Manjaro Linux ofrece un gran equilibrio entre un software reciente capaz de responder en un entorno de escritorio estable, un soporte técnicamente ilimitado y una gran optimización. Nunca un sistema operativo me había ofrecido tanto y encima de forma gratuita, porque al igual que en la mayoría de distribuciones GNU/Linux, no hay por qué pagar por ellas, aunque si uno no puede contribuir desde el punto de vista técnico siempre le queda la opción de hacerlo a través de donaciones.

Sin embargo, aunque he demostrado que Plasma 5 está muy lejos de poderse considerar un entorno de escritorio pesado, tengo la impresión de que tarde o temprano va a “petar” en mi viejo portátil Toshiba (de hace 9 años) por las actualizaciones, por lo que he decidido optar por XFCE para ese ordenador. Lo mejor es que he ganado mucha fluidez en comparación con KDE, pero por contra veo que XFCE es un entorno obsoleto que no se adapta a las nuevas tecnologías GNU/Linux, empezando por PulseAudio, el cual tengo que manejar desde su propia interfaz gráfica porque desde la bandeja del sistema solo puedo controlar el volumen principal, no puedo manejar ni las aplicaciones ni las salidas de audio, algo que en el portátil sí resulta importante, sobre todo cuando lo conecto al televisor a través del HDMI.

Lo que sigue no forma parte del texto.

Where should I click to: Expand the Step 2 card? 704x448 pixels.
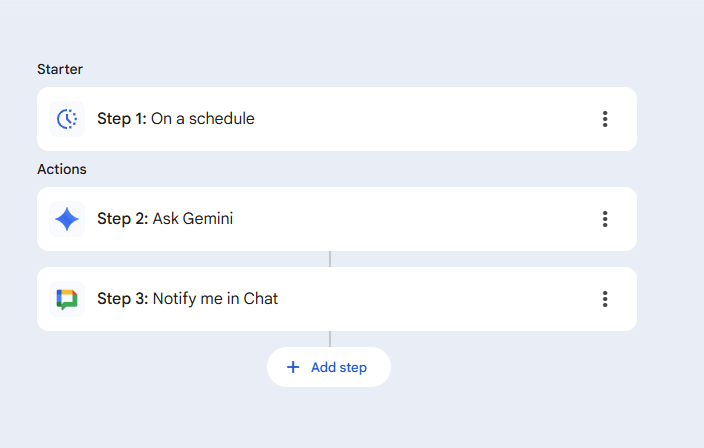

Sinceramente, creo que Manjaro Linux es una distribución altamente recomendable para aquellos que busquen un sistema de escritorio que sea ready to use (sí, parecido a Linux Mint), con asistentes de configuración (solo echo en falta uno para Apache y otro para Samba), con soporte ilimitado, extraordinariamente optimizado y encima preparado para algunas funciones como la programación.